# Starting Tivo to Factory Reset Wipe-Clean



## randy1649 (Apr 18, 2011)

I know you can do this once in the menu, but is there a remote key combination or someway to start-up tivo with it going into the option for a wipe-clean factory reset/restore mode?
Hard to explain why but I have my reasons.
I haven't used my Bolt for months. Now decided to reconfigure using antenna only.
Before, was using a cable-card.

Tivo is not acting nice. 
Said there was no cable card installed, which there is no longer.
Went into a new setup allowing to choose antenna only.
Connected to service and did a DL despite I had lately changed my router as well as my ISP provider, so how Tivo connected to WiFi is beyond me. I never had the opportunity to reconfigure the new ISP settings info or enter the new router password. So I have no idea how Tivo was able or connected to a network this Bolt never knew of before.

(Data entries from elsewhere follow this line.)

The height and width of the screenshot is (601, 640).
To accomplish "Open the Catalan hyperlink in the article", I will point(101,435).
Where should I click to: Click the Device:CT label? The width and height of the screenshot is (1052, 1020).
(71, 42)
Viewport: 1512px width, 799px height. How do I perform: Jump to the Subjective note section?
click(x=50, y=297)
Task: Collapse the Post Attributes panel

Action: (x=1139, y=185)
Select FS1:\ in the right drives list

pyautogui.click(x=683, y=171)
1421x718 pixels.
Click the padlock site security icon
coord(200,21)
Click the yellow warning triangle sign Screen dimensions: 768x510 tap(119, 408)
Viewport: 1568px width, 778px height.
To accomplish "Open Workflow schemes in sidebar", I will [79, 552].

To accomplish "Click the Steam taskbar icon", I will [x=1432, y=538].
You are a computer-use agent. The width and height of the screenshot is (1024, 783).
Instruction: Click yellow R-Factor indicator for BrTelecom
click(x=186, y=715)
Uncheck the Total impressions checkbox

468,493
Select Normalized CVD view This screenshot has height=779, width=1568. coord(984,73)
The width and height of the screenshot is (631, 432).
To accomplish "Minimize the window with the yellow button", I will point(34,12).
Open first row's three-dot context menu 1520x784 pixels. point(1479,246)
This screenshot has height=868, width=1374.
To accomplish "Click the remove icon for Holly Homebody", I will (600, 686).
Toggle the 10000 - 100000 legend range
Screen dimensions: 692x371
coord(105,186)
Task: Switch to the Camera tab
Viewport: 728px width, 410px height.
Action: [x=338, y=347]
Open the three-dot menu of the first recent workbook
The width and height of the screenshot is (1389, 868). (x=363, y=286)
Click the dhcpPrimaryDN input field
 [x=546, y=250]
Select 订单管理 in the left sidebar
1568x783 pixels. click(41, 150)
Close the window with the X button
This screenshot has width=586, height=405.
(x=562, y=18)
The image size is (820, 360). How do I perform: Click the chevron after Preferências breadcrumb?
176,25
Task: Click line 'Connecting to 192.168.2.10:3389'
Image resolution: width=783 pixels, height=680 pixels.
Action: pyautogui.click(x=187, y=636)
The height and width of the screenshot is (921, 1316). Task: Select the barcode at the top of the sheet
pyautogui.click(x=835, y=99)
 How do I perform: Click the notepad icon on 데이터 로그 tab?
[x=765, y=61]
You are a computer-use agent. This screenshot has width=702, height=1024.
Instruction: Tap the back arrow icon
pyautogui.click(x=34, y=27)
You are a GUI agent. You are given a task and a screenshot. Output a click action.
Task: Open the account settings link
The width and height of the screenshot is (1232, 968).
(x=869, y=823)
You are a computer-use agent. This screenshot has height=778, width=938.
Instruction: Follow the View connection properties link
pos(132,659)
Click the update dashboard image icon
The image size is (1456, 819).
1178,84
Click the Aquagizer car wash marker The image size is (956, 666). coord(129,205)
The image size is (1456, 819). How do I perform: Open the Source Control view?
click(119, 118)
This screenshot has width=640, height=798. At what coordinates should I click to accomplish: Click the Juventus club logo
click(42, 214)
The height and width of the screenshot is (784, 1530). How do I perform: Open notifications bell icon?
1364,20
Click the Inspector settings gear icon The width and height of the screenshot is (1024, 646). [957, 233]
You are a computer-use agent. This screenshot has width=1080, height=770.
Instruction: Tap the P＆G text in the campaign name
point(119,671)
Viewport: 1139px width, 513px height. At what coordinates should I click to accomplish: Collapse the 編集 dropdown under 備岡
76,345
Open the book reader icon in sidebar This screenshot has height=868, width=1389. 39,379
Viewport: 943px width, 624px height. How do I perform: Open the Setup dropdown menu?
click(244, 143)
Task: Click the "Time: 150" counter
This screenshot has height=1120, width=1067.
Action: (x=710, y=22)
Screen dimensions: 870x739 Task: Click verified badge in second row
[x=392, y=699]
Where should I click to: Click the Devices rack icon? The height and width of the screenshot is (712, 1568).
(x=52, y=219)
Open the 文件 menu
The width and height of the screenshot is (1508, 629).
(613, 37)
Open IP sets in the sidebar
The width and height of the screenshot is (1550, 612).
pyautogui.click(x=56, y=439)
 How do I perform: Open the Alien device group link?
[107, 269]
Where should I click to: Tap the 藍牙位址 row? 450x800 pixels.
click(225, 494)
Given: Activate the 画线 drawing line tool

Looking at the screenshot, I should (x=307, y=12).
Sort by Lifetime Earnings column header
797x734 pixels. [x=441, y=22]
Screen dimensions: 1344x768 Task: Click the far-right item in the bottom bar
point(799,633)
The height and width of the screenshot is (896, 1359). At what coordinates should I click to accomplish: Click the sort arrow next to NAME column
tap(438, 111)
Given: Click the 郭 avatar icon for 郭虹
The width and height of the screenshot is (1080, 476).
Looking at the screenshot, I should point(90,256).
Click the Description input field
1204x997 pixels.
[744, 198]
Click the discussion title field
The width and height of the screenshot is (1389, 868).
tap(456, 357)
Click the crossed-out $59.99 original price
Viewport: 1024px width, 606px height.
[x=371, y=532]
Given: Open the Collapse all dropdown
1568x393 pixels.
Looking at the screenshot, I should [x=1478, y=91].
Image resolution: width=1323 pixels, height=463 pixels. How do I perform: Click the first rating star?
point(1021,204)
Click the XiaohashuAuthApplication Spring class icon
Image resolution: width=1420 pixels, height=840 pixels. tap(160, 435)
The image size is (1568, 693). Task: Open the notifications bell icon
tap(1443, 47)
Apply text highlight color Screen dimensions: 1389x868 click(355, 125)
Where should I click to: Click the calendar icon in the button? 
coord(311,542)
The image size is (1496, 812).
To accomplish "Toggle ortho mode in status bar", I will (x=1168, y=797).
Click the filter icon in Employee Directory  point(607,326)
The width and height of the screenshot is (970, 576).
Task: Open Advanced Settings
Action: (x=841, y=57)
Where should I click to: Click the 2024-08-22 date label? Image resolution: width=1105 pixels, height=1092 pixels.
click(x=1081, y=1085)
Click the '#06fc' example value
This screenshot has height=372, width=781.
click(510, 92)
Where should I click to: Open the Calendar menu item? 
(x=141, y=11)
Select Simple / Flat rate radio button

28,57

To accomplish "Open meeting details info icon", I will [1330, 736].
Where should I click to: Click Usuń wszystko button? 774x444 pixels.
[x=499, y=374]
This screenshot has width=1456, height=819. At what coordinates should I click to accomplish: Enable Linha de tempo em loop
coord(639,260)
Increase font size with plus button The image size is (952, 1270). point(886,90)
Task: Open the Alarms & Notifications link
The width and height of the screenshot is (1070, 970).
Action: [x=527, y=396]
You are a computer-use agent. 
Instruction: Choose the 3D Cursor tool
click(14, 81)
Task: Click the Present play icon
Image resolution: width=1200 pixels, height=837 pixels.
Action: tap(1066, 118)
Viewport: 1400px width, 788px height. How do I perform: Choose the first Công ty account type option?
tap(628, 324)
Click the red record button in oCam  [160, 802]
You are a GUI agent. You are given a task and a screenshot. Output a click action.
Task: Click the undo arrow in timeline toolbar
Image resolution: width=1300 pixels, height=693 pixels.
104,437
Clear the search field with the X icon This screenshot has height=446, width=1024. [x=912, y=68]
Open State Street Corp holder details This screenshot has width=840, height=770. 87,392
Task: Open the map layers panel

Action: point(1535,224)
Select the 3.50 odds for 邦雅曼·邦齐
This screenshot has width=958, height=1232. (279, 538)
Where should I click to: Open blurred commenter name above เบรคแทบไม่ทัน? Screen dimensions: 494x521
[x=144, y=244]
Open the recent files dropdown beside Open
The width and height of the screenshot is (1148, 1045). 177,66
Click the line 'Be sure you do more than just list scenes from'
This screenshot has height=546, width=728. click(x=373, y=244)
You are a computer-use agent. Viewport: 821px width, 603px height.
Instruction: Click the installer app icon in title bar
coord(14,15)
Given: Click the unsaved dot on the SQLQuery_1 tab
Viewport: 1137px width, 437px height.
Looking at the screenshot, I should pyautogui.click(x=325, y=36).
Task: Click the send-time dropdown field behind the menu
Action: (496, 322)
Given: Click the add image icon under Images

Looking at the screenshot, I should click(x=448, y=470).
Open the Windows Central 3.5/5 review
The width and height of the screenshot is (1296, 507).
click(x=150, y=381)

The Bolt connected anyway, somehow, Wireless, and set the time/date, etc etc, downloaded data, then error-out when LOADING DATA.
Error-ed out twice during the LOADING DATA part.
Then on try # three, the load succeeded.
Then went into UPDATING SOFTWARE mode.
Said might take an hour (or more).
Allowed this screen UPDATING SOFTWARE to remain on all night, some 10+ hours, and Bolt was still on the same UPDATING SOFTWARE screen 10 hours later.

Unplugged, started all over again, now the Bolt is back to erring out during the LOADING DATA part.

So I need to get into the option to do a factory WIPE-CLEAN factory reset/restore some other way.
I need some other way to do this.
Either by holding down remote key combinations while rebooting the Bolt to force this option, or is there some other way? 
Some remote control key combination or reset button/key combination I can try?


----------



## kpeters59 (Jun 19, 2007)

Miscellaneous Services from WeaKnees.com

-KP


----------



## Mikeguy (Jul 28, 2005)

kpeters59 said:


> Miscellaneous Services from WeaKnees.com
> 
> -KP


Thanks--a great resource!


----------